Data extract:
** START **

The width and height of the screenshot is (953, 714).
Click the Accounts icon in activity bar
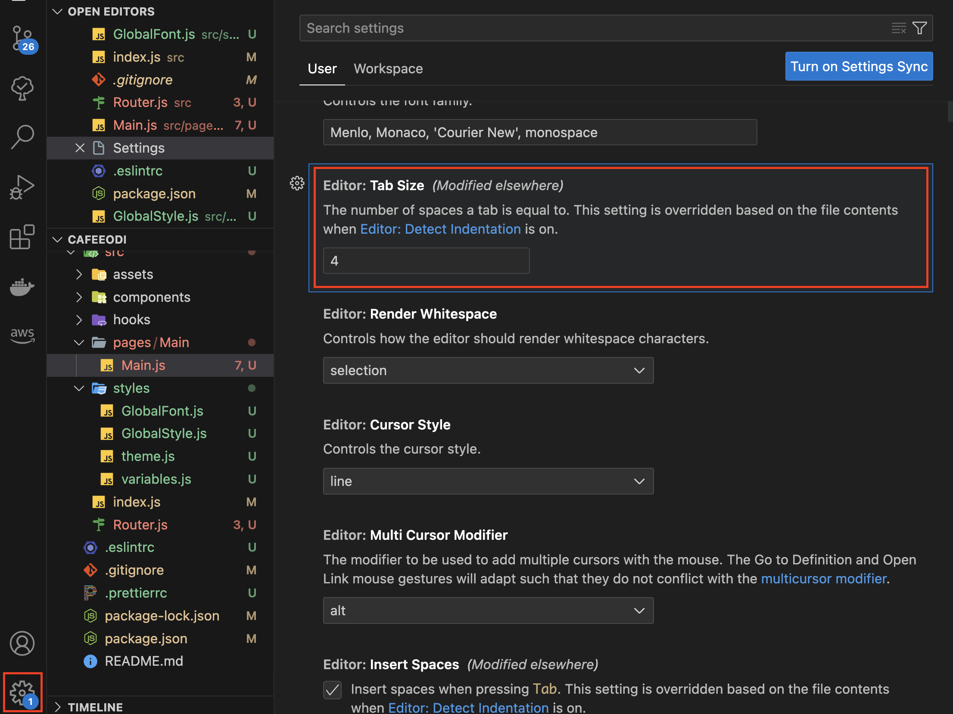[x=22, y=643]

** END **
** START **

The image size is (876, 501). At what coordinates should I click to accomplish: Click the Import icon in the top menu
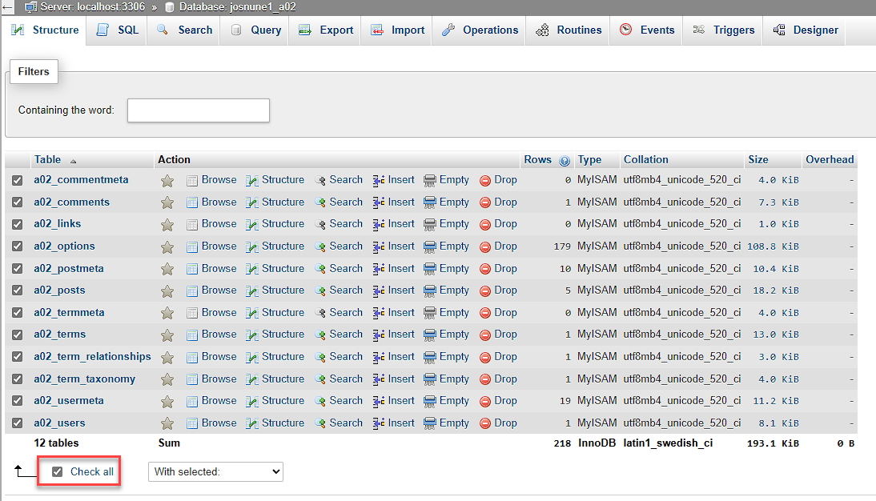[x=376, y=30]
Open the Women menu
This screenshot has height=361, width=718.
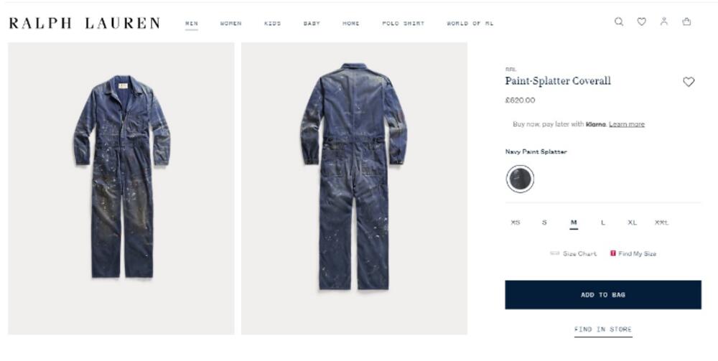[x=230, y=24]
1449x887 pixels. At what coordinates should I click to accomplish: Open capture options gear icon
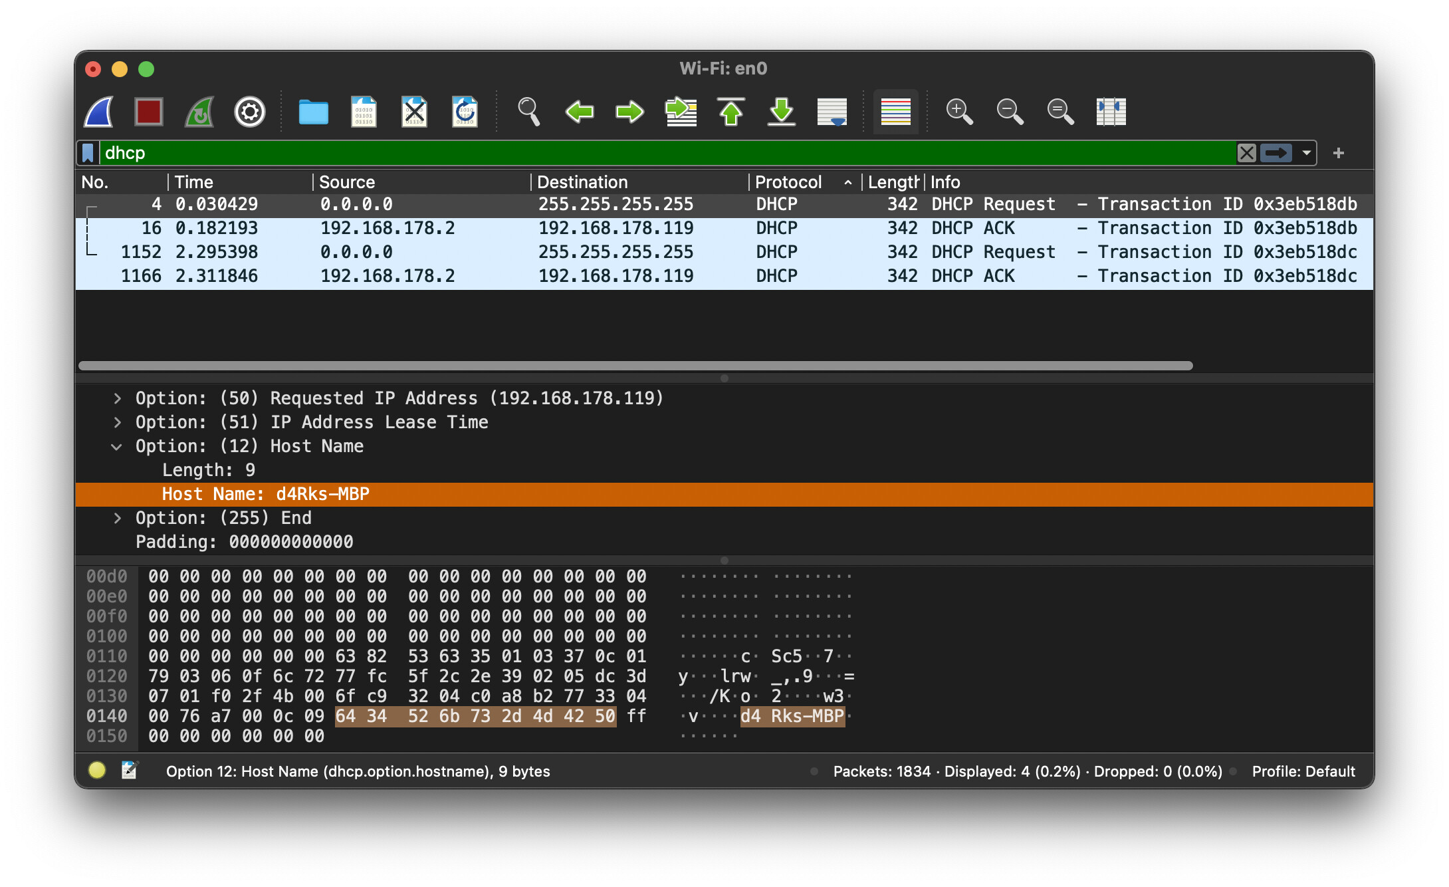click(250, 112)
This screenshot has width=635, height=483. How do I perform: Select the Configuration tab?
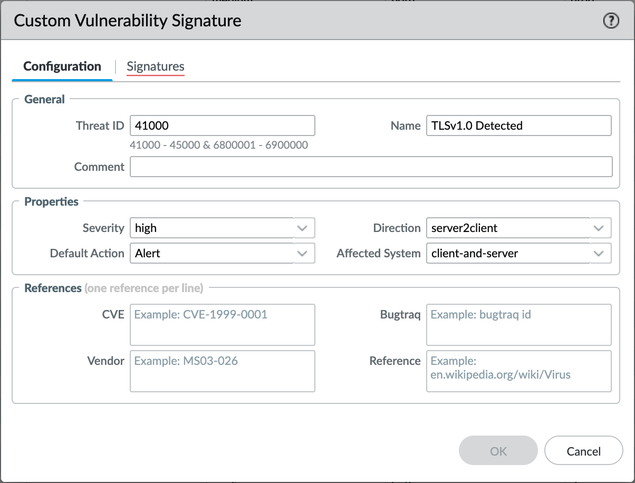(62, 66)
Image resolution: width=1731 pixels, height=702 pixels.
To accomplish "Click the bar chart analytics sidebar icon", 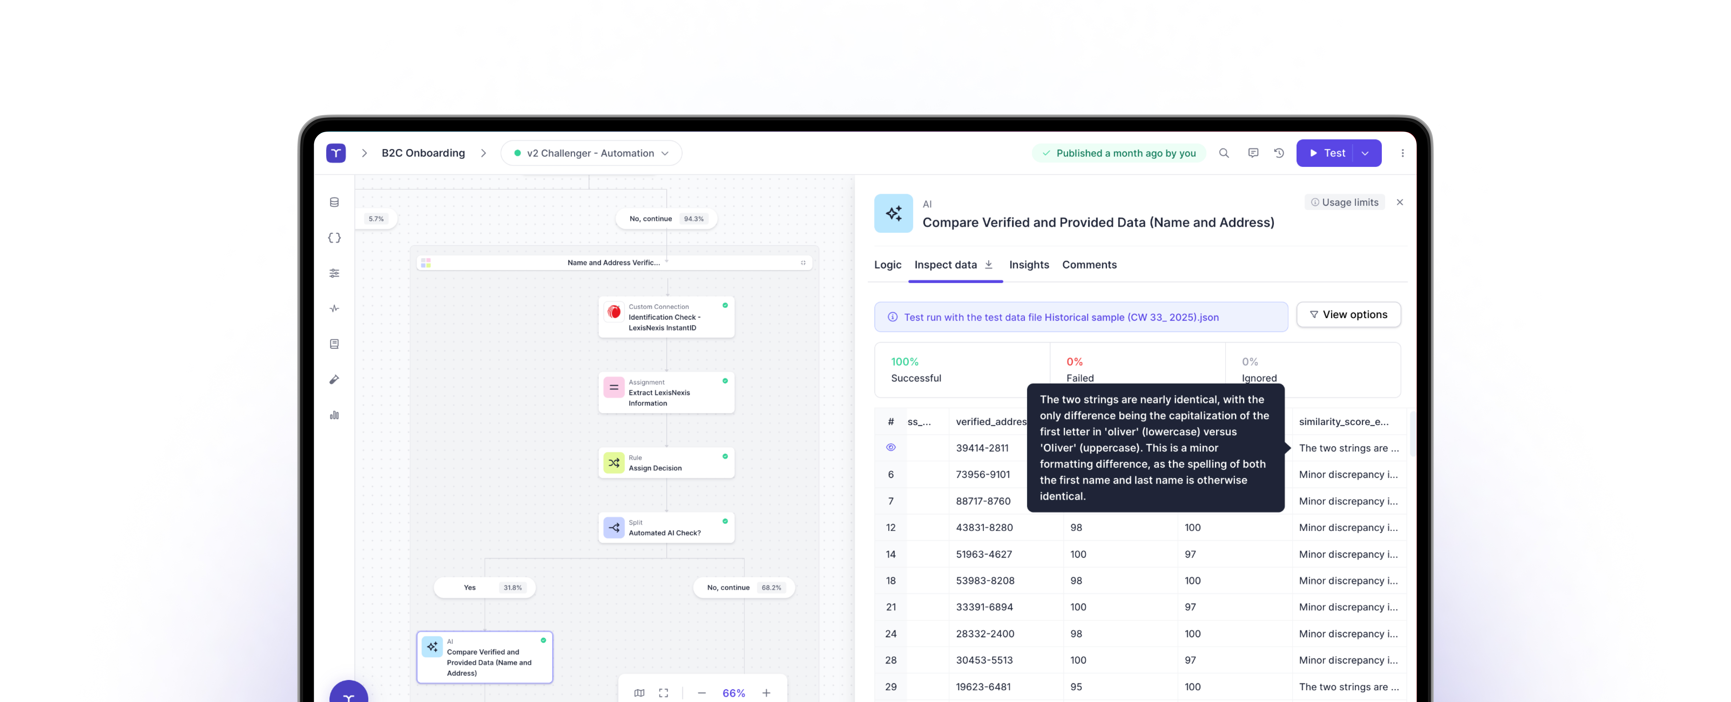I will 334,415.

** END **

Written task: Can you repeat the material word for word, from the line containing "The width and" through the line containing "[x=22, y=643]", without the pictures?

Exercise result:
The width and height of the screenshot is (953, 714).
Click the Accounts icon in activity bar
[x=22, y=643]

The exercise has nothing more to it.